- _Page text_:
Marriage is a civil contract governed by established contract law

The following letter is a cogent and thorough argument for marriage rights for all adults. Marriage is a contract. Indeed, Merri has made this argument for 25+ years. Kudos to David Paul Blacher.

A different letter insists Americans bow to Leviticus as the law. Not in America, bub. We have the Constitution. You are free to let the Bible rule your life, but not to force that rule on the rest of us. Amen. peace, mjh

Contract Law Applies To Marriage Licenses

CHARLES KRAUTHAMMER’S comments (“The Same-Sex Marriage Dilemma,” May 19) are interesting, but he misses the fundamental issue— marriage is a contract. In fact, in America, it is most often actually two contracts: one civil and one religious. I absolutely support the right and obligation of religious organizations to define, pursuant to their own doctrines, who may enter into a contract that they validate and recognize.

- _Requirement_: According to the text on marriage as a contract, what is marriage in America most often? The lines have no connection to the text on marriage as a contract.

- _Supplied records_:
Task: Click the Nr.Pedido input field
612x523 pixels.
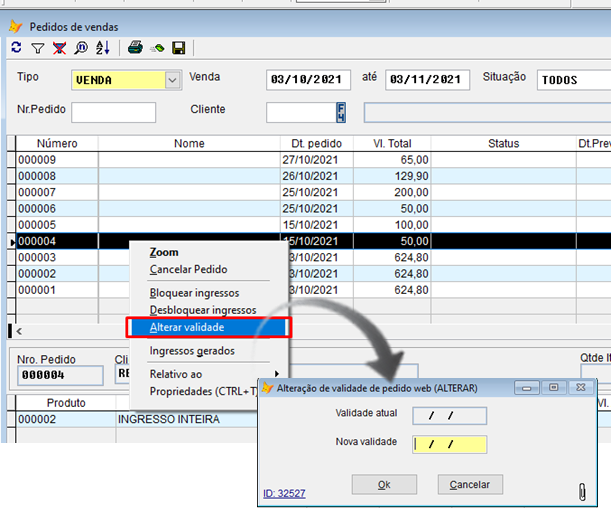Action: click(113, 112)
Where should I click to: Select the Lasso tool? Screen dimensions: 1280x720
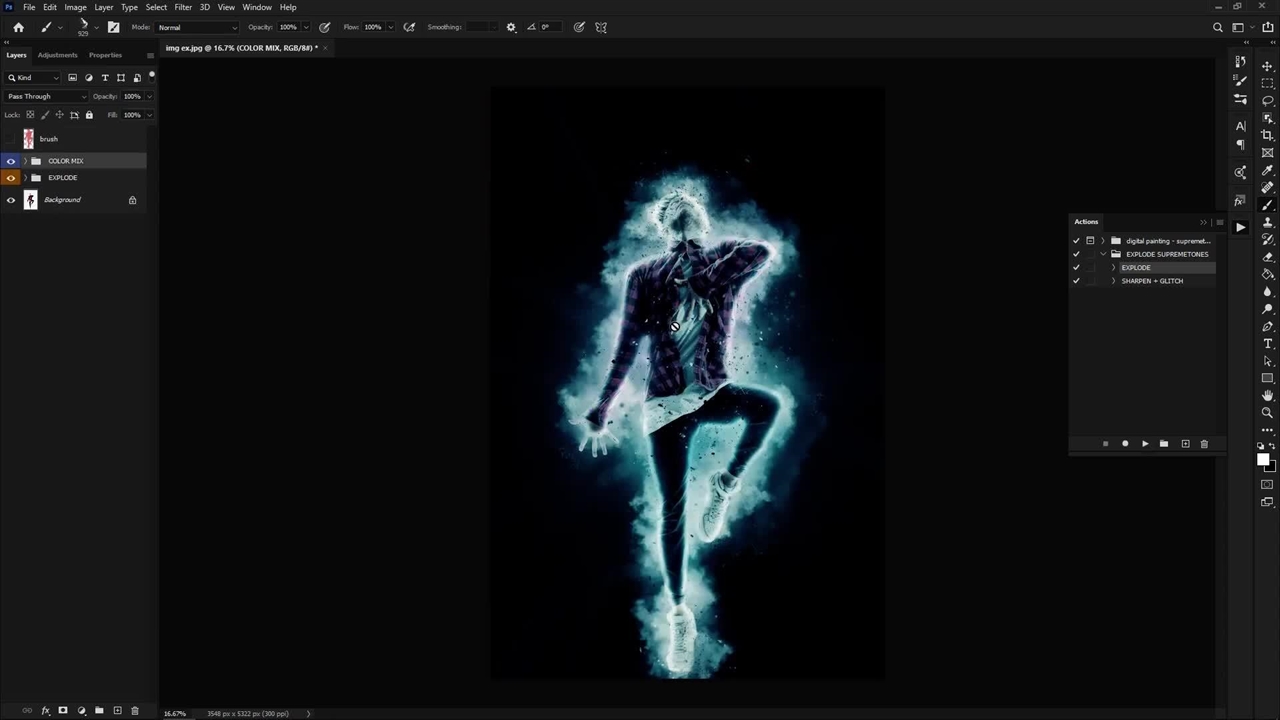[x=1267, y=101]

- _Output for this task_: It is most often two contracts, one civil and one religious.